However, the history books got wiped clean this summer when Kansas repaved the track and created variable banking.  Sure, it might still look the same from the outside, but on the actual track, drivers are saying that old notes might as well be used to spark campfires in the brisk Kansas evening.

"It's basically like going to a whole new race track," said two-time Kansas winner Jeff Gordon.  "This track went from being abrasive and wearing the tires out, to smooth and super-fast."

Drivers have already noticed a change in the preferred race grooves and say that those grooves still seem to be evolving as rubber gets laid down on the surface. “I think it will be a good race and I think as the weekend goes the groove will start widening out and moving up,” said Joey Logano. “You can see it now it’s moving up little bit by little.”

The difficult decision for fantasy owners is how to go about prognosticating the best drivers at this track.  Do we just go by the old statistics at Kansas and hope they hold true?  Do ignore them and look at intermediate track types and hope this Sunday races to the mean?

I have a statistical mind, so I need something to fall back on.  I'll be using a little of both those techniques and, as always, a little intuition and instinct if I feel one way or another about a driver this weekend.

Strategy: With an absence of post-repave statistics, it's best to consider the 1.5-mile tri-ovals as one and figure out which driver tends to produce the best results at these tracks.  Also, don't forget to use common sense; thirty-one races into the season, it shouldn't be much of a secret about who can race everywhere and who can't race anywhere.

A-List

Start

#2 Brad Keselowski - The points leader put up a Chase-worst 11th-place finish at Charlotte.  If you told me I could start a guy five weeks in a row and never do worse than 11th, I'd take him!  He also has a win at Kansas in five starts, so he's not hurting for confidence, to say the least.

#24 Jeff Gordon - It's tough to wonder whether Gordon's ho-hum day at Charlotte is a sign of things to come or if it was just a bad day in what had previously been a string of six top-threes in seven races.  The No. 24 might be about out of the championship, but I'm not ready to extinguish his hot streak yet.

#48 Jimmie Johnson - Johnson is a clear choice.  His 109.6 average driver rating at intermediate tri-ovals since 2010 is the best in NASCAR.  His 7.9 average career finish at Kansas is also the best.  No matter which poison you pick, you're still looking at No. 48 in the bottle.

Park

#11 Denny Hamlin - He wrecked during practice today and while he sounded okay, he was headed back to the care center for re-evaluation.  Based on Dale Jr.'s practice-session concussion in a (coincidental) previous test at this track, I'm apprehensive sticking a driver on my roster with suspect health.

B-List

Start

#5 Kasey Kahne - It's about the end of the line for Kahne.  If he plans on making a Chase run, he has five races to close a 35-point gap, and that's going to involve winning a few races.  He's the farthest guy back that I still hold hope could win the championship, but it's go-time.  With 12 of his career 14 wins on intermediate tracks, this is his chance.

#15 Clint Bowyer - Fresh off a race win and a resurgence in the Chase, the Emporia native is headed back to his home state hoping to make a title statement.  He's historically right about average at Kansas, but I always hate to bet against home-track mojo.

#16 Greg Biffle - If there's anyone that should complain about the repave, it's Biffle.  He had seven top-fives in 12 Kansas races, including two wins.  That said, he's got a 102.6 driver rating on intermediates since 2010, which is third best in the field.  He should hold up just fine this weekend.

#56 Martin Truex.
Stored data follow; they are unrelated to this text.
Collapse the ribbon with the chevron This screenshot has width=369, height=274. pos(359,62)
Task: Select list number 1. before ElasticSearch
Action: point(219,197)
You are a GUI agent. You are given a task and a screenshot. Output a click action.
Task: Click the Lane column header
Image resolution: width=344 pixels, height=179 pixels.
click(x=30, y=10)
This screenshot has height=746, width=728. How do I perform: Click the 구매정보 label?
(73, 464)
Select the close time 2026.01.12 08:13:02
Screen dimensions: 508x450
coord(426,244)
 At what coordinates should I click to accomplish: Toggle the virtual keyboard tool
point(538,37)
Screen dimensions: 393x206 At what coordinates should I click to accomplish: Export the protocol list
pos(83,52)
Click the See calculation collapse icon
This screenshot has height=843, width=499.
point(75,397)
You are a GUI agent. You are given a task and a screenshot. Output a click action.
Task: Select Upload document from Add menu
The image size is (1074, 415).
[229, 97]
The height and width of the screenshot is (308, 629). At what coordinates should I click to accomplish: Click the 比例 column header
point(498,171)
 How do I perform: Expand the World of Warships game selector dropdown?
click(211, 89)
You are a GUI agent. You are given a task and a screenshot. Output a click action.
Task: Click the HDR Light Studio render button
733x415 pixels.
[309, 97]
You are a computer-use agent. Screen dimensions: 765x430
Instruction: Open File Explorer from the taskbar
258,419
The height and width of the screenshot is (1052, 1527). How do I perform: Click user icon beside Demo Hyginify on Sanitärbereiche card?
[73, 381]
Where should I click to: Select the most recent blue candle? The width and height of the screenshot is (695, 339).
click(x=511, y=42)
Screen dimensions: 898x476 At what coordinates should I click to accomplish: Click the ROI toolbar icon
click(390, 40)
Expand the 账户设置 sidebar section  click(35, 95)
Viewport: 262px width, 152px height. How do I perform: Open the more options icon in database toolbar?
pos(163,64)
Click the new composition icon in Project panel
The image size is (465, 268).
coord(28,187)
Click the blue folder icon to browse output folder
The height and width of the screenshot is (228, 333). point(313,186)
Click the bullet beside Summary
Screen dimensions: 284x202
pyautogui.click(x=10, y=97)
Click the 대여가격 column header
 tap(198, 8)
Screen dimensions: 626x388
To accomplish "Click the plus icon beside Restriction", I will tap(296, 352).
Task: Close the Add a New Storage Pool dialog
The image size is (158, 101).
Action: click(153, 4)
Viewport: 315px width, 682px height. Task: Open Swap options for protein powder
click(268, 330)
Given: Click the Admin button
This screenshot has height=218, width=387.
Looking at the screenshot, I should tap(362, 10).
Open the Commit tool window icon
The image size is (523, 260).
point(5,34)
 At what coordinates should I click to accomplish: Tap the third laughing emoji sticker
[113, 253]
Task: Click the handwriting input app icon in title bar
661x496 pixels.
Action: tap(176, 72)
Jr - If there's someone that shouldn't complain about the repave, it's the guy that had a 23.3 average finish at Kansas.  Of course, his only top-10, a second-place finish, came this spring, so perhaps he'd figured it out.  Truex is one of the stronger intermediate track drivers on the B-List since 2010, so he's worth considering with the strong season he's put up this year.

Park

#39 Ryan Newman - Among the B-List drivers you might consider, Newman's 77.9 driver rating on intermediate tracks (since 2010) places him right near the bottom of it.

#88 Dale Earnhardt Jr. - For the 33 percent that own him at the time of this post, um, hello!?  He's not racing this weekend!  Duh.

C-List

Start

#21 Trevor Bayne - With a lack of great options this week on the C-List, Bayne will help if you've taxed allocations on Hornish or Almirola.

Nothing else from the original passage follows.